A five-judge Bench (“Constitution Bench”) of the Supreme Court of India (“SC”) recently delivered a landmark judgment in Central Organisation for Railway Electrification v. ECI-SPIC-SMO-MCML (JV) (“CORE-II”), on the validity of unilateral appointment clauses. The SC held that such clauses cast justifiable doubts on the independence and impartiality of arbitral tribunals. 

The judgment addresses various questions arising from the SC’s earlier rulings, including TRF Limited v. Energo Engineering Projects Limited (“TRF”), Perkins Eastman Architects DPC v. HSCC (India) Limited (“Perkins”) and Central Organisation for Railway Electrification v. ECI-SPIC-SMO-MCML (JV) (“CORE–I”) (discussed here, here and here). 

This post analyses the Constitution Bench’s judgment in CORE-II and discusses whether it has put all controversies pertaining to unilateral appointment clauses to rest.

 

Majority Judgment in CORE-II

The judgment of the majority of the SC (“Majority Judgment”), authored by the former Chief Justice D.Y. Chandrachud, addresses three critical issues: (i) the validity of arbitration clauses that allow one party to unilaterally appoint a sole arbitrator or control the appointment through a curated panel; (ii) the applicability of the principle of equal treatment of parties to arbitrator appointments; and (iii) whether unilateral arbitrator appointment clauses in public-private contracts violate Article 14 (right to equality) of the Indian Constitution (“Constitution”).
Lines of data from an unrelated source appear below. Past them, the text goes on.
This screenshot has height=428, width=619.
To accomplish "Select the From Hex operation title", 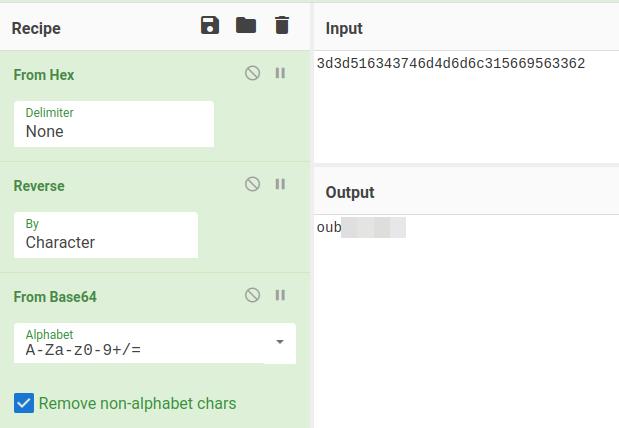I will point(44,75).
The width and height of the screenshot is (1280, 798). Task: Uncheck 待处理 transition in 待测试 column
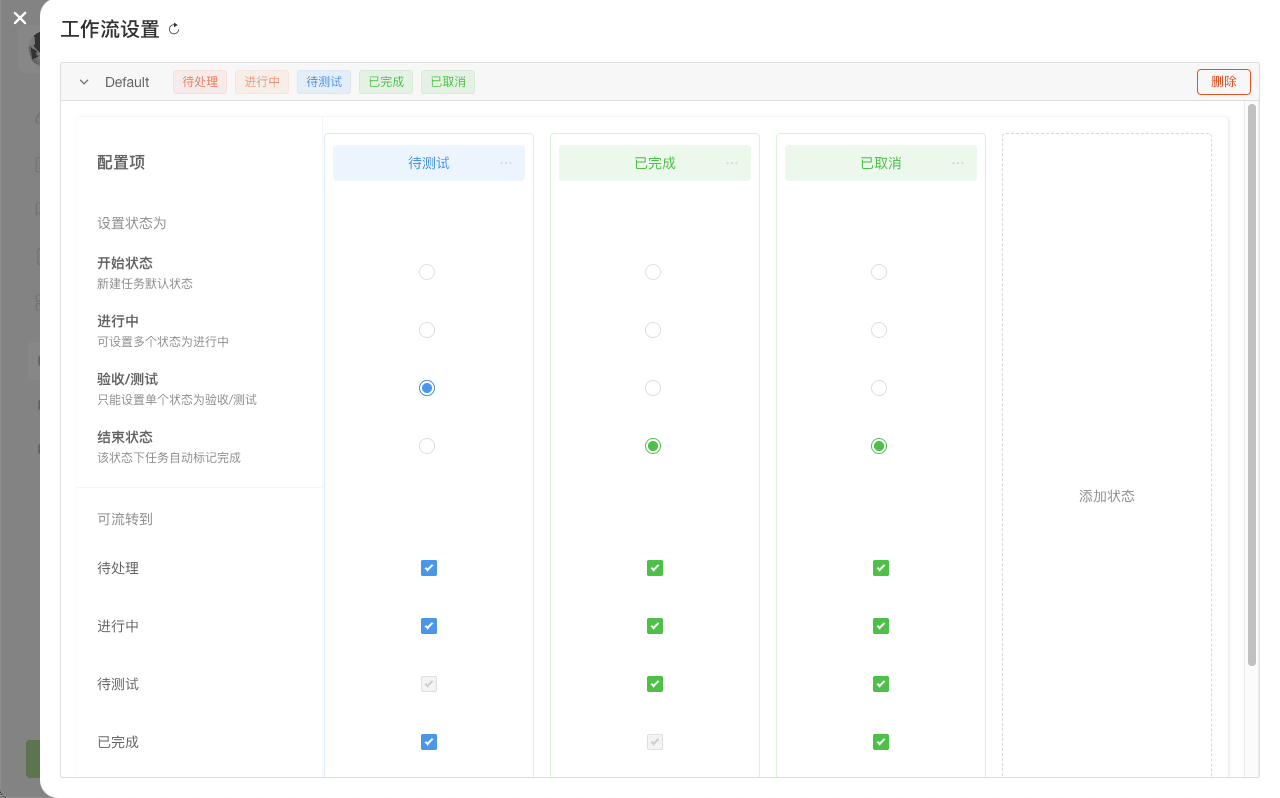tap(429, 568)
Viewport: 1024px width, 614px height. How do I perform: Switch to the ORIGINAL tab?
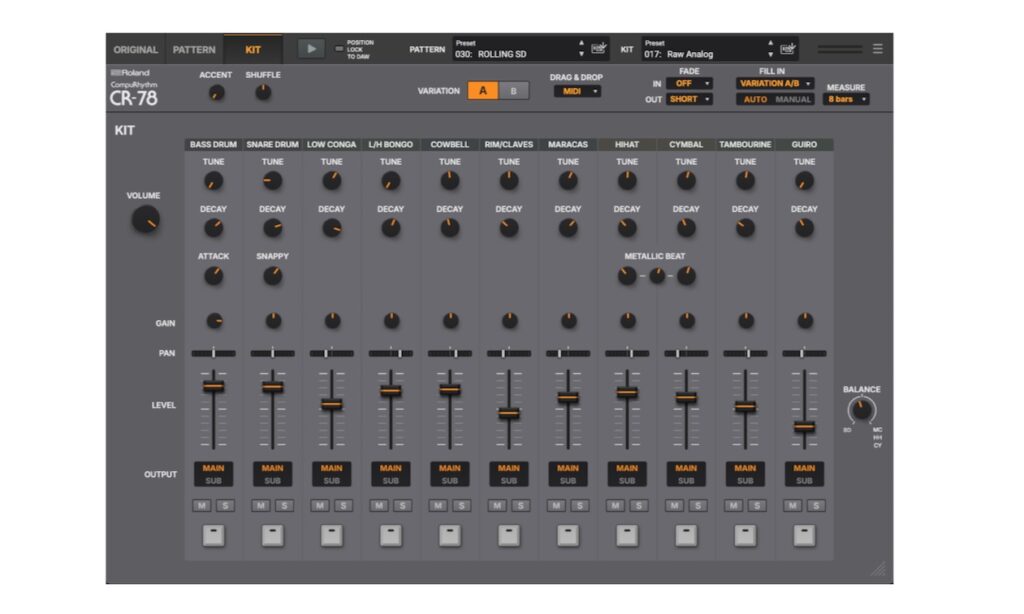[135, 48]
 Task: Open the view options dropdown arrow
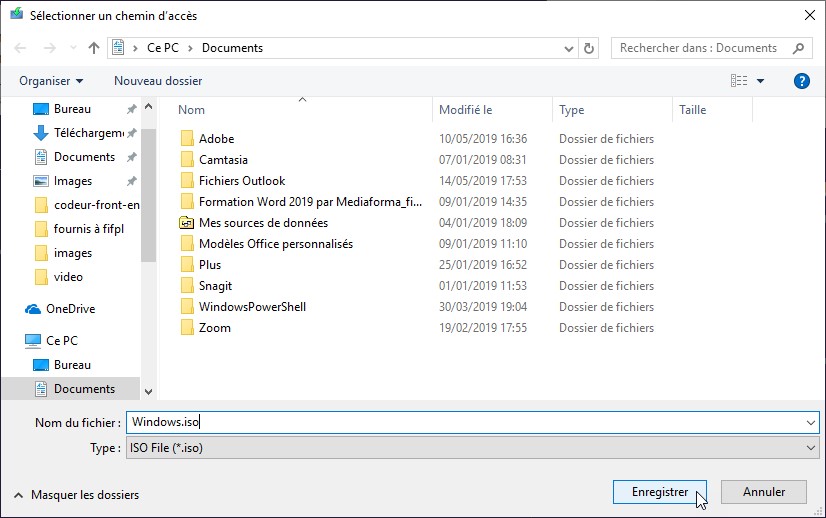point(761,81)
The Majority Judgment is based on a reading of three provisions of the Indian Arbitration and Conciliation Act, 1996 (“Act”) – (i) Section 12 (grounds for challenge to arbitrators); (ii) Section 18 (equal treatment of parties); and (iii) Section 11 (appointment of arbitrators).

The majority noted that while party autonomy is a fundamental tenet of the Act, it is subject to other mandatory requirements such as impartiality and independence of the arbitrators, equality and fairness. 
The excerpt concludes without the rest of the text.